The work request and worker metrics are a little more complex, so here's
an example of how they'd render:

.. code-block::

    TYPE work_requests gauge
    HELP work_requests Number of known Work Requests
    work_requests{task_type="Worker", task_name="sbuild", status="running", host_architecture="amd64", backend="auto", scope="debian"} 1
    work_requests{task_type="Worker", task_name="sbuild", status="pending", host_architecture="amd64", backend="auto", scope="debian"} 3
    work_requests{task_type="Worker", task_name="sbuild", status="pending", host_architecture="amd64", backend="auto", scope="another"} 2
    work_requests{task_type="Worker", task_name="sbuild", status="pending", host_architecture="amd64", backend="unshare", scope="debian"} 2
    work_requests{task_type="Worker", task_name="sbuild", status="pending", host_architecture="i386", backend="auto", scope="debian"} 1
    work_requests{task_type="Workflow", task_name="sbuild", status="running", scope="debian"} 1

    TYPE workers gauge
    HELP workers Number of known workers
    workers{connected="1", busy="1", worker_type="external", architecture_amd64="1", architecture_i386="1", host_architecture="amd64"} 1
    workers{connected="0", busy="0", worker_type="external", architecture_amd64="1", architecture_i386="1", host_architecture="amd64"} 5
    workers{connected="1", busy="0", worker_type="external", architecture_arm64="1", architecture_armhf="1", architecture_armel="1", host_architecture="arm64"} 5
    workers{connected="1", busy="0", worker_type="celery"} 1

Future work
-----------

There are some more metrics we could include, but they get expensive to
calculate without triggers and a summary table, or calculating a number
on startup, and then maintaining running totals inside e.g. Redis.

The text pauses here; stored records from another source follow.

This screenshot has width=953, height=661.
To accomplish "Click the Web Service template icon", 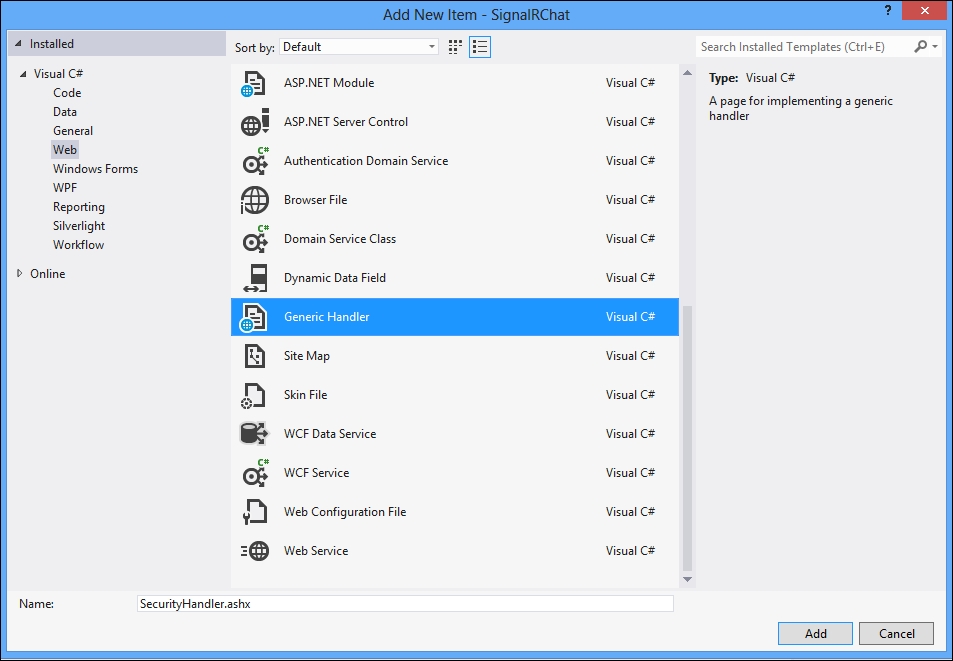I will click(254, 551).
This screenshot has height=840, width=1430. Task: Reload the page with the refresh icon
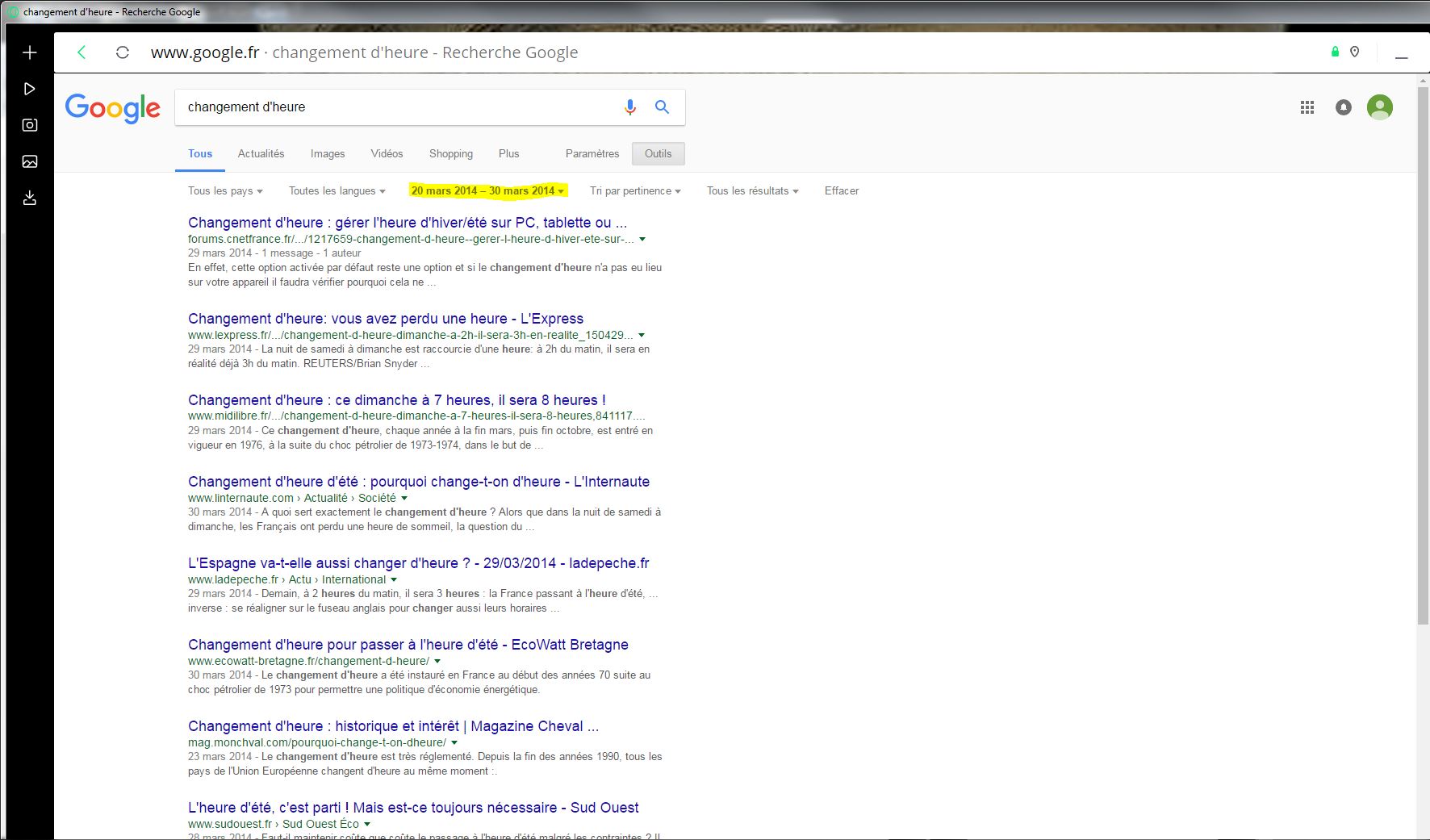(x=123, y=52)
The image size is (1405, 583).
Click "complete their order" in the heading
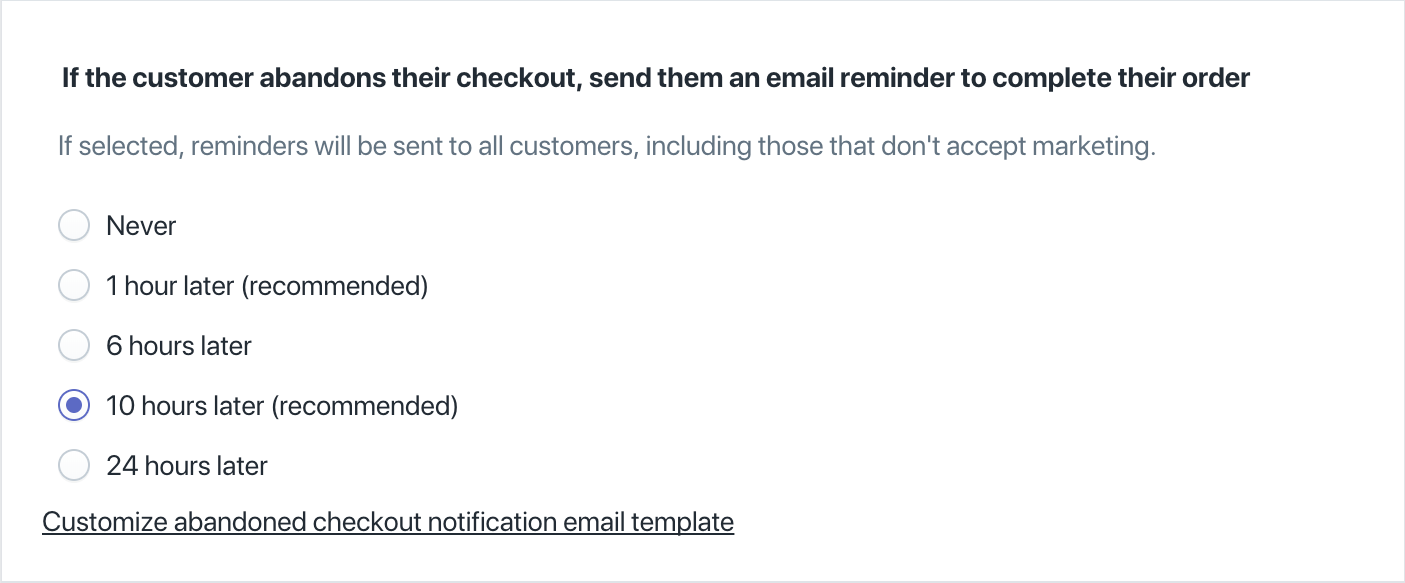coord(1120,78)
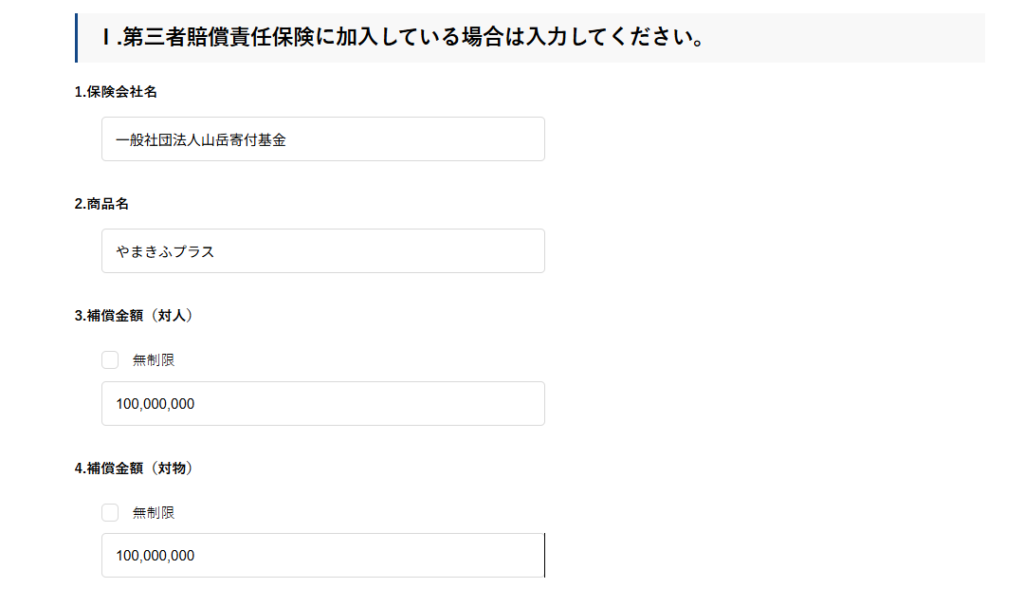
Task: Click the Roman numeral Ⅰ in the heading
Action: pyautogui.click(x=107, y=38)

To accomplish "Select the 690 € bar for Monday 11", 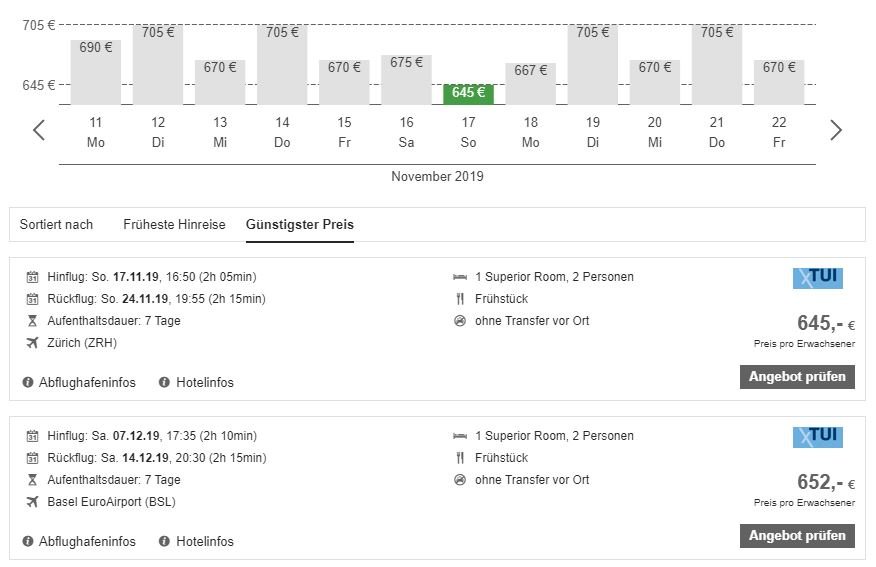I will tap(96, 72).
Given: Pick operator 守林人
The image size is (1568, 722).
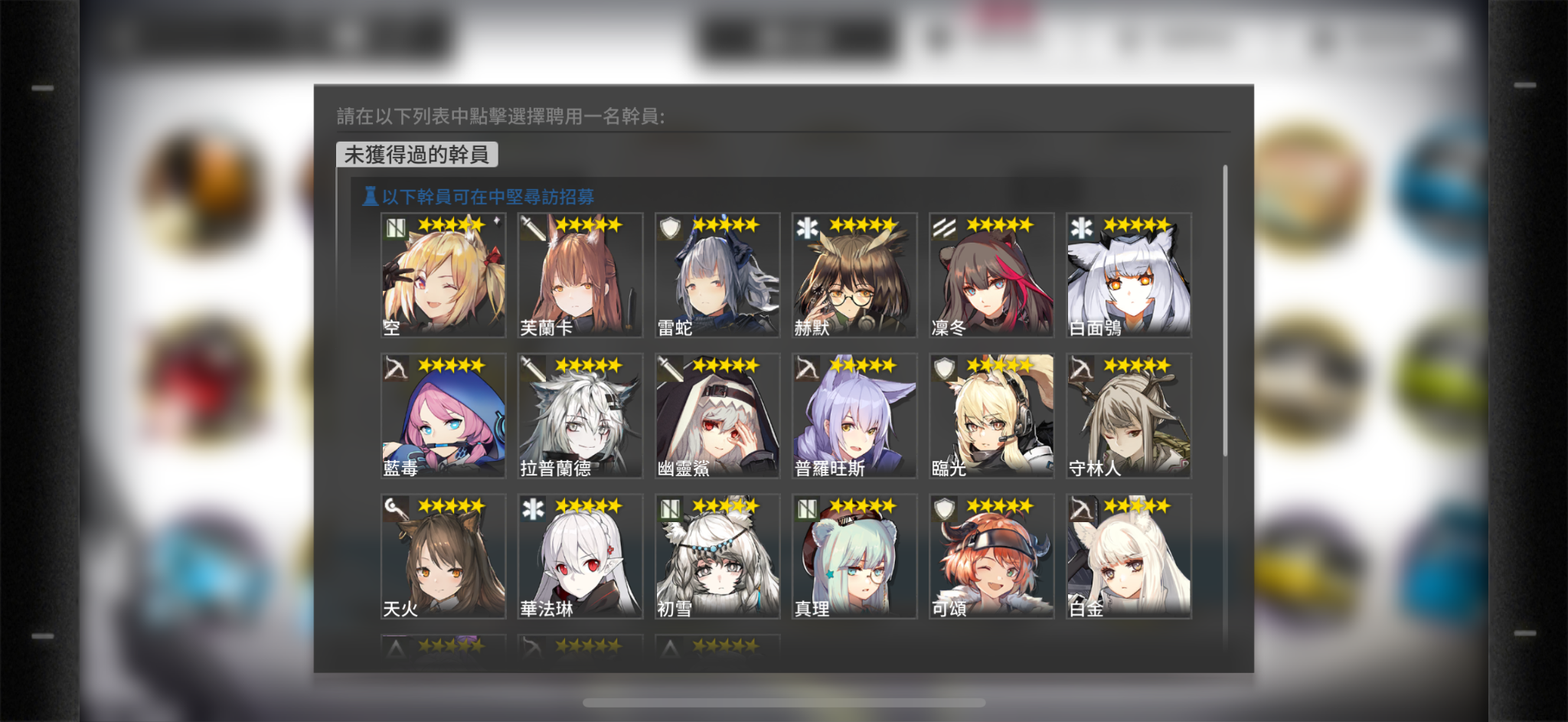Looking at the screenshot, I should tap(1129, 416).
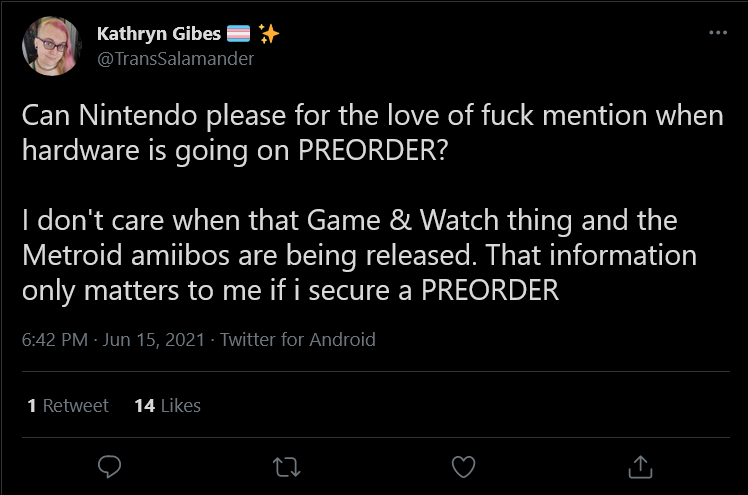
Task: Click the trans flag emoji beside name
Action: pyautogui.click(x=238, y=34)
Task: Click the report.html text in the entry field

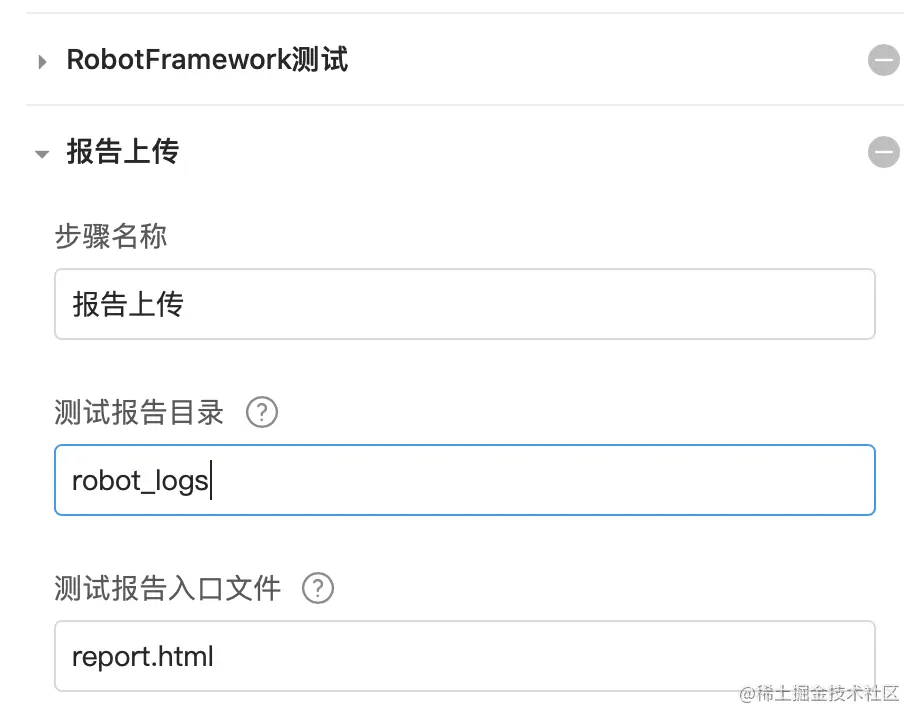Action: (143, 657)
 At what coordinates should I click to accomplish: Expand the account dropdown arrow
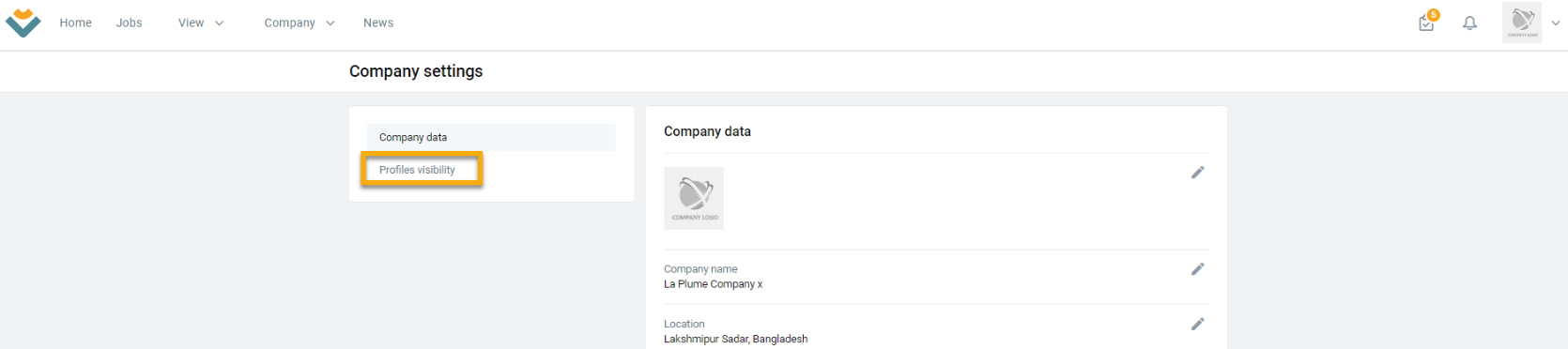pos(1556,23)
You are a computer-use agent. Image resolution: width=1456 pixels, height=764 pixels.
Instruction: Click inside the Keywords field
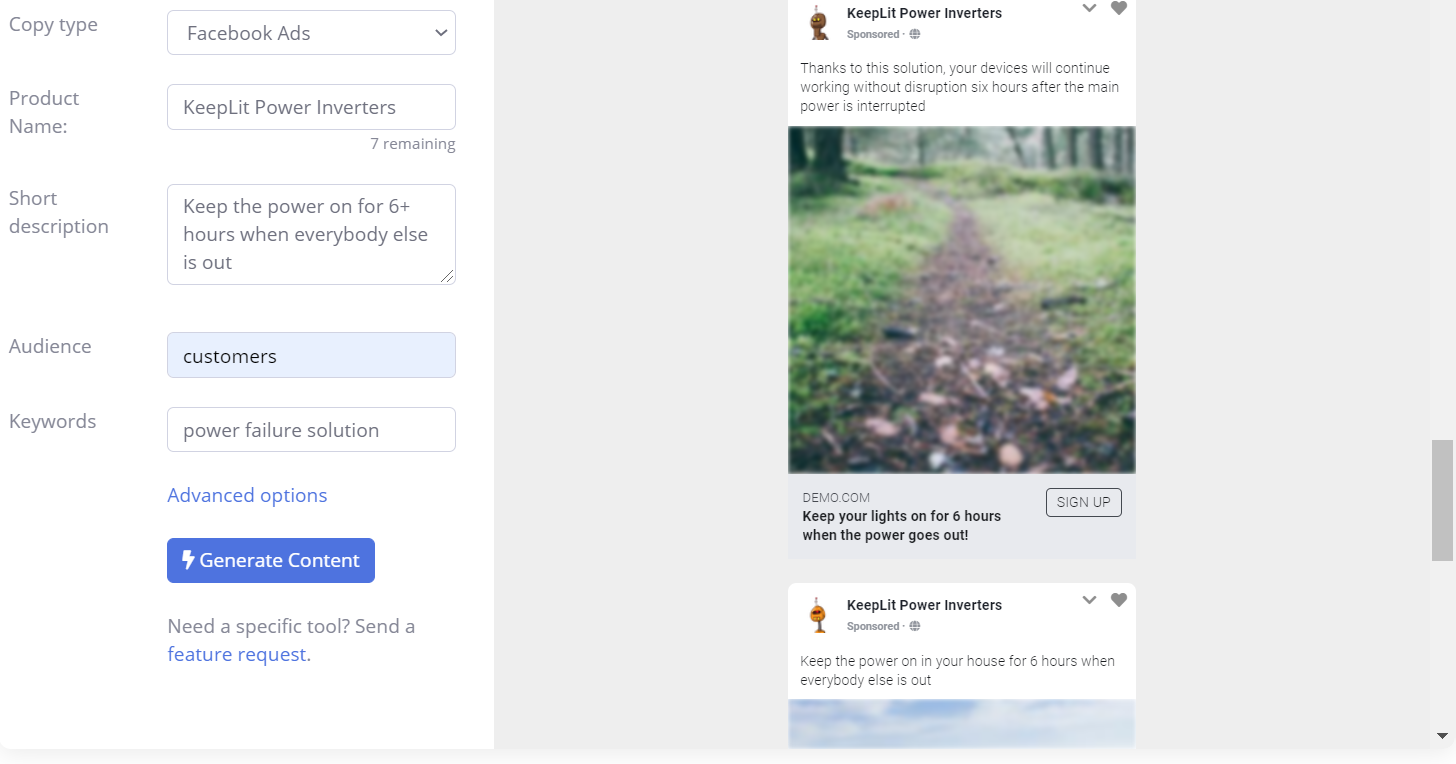point(310,429)
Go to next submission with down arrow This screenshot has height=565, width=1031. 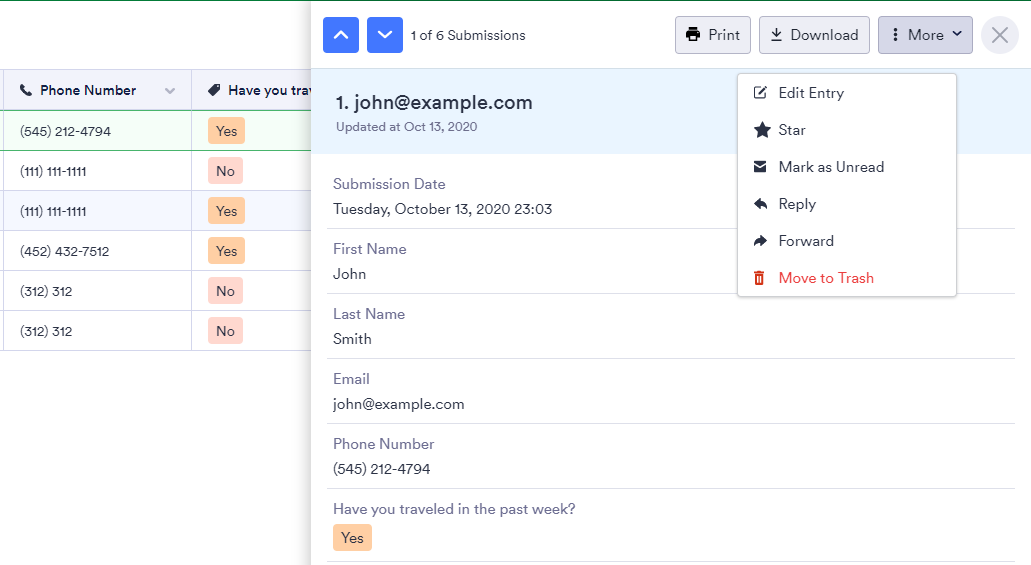(385, 35)
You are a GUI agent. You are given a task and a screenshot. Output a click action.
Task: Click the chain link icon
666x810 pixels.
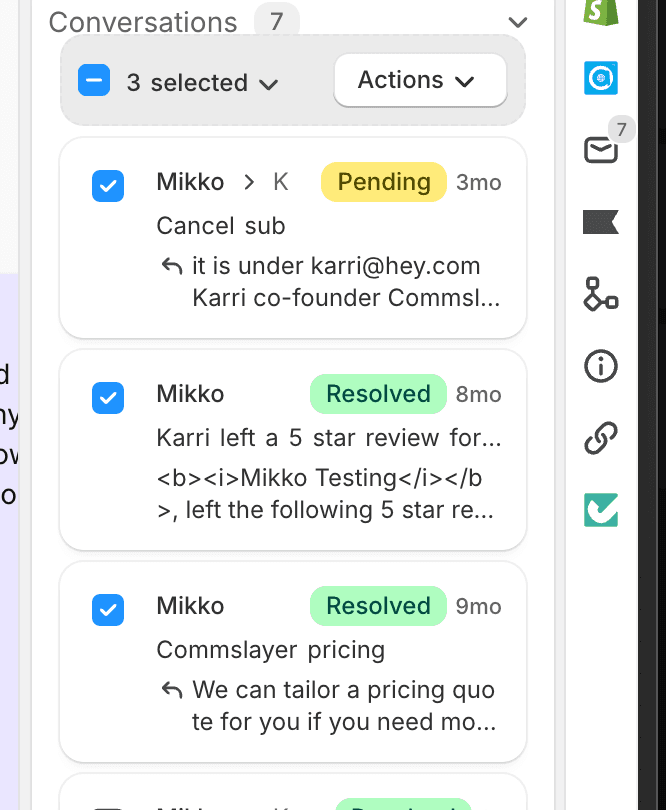tap(600, 438)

* ``artifact_file_size``: Gauge of the total size of files in artifacts in bytes.  Labels:

  * ``category``: From ``Artifact.category``.
  * ``scope``: From ``Artifact.workspace.scope.name``.

.. code-block:: sql

    SELECT
      SUM(size),
      category,
      db_scope.name AS scope
    FROM db_file
    INNER JOIN db_fileinartifact ON (db_file.id = db_fileinartifact.file_id)
    INNER JOIN db_artifact ON (db_fileinartifact.artifact_id = db_artifact.id)
    INNER JOIN db_workspace ON (db_workspace.id = db_artifact.workspace_id)
    INNER JOIN db_scope ON (db_scope.id = db_workspace.scope_id)
    GROUP BY
      category,
      scope
    ;
    ...

    (12 rows)
    Time: 1632.224 ms (00:01.632)

Histograms
----------

There are a few more metrics that could make useful histograms.
For now we leave these as potential future improvements.

* ``task_execution_times``: extracted from our :ref:`runtime-statistics`.
* ``artifact_file_counts``: number of files per artifact.
* ``artifact_file_sizes``: file sizes for artifact files.
* ``collection_sizes``: number of items in collections.
* ``tokens_last_seen``: ``now - last_seen_at`` for enabled tokens.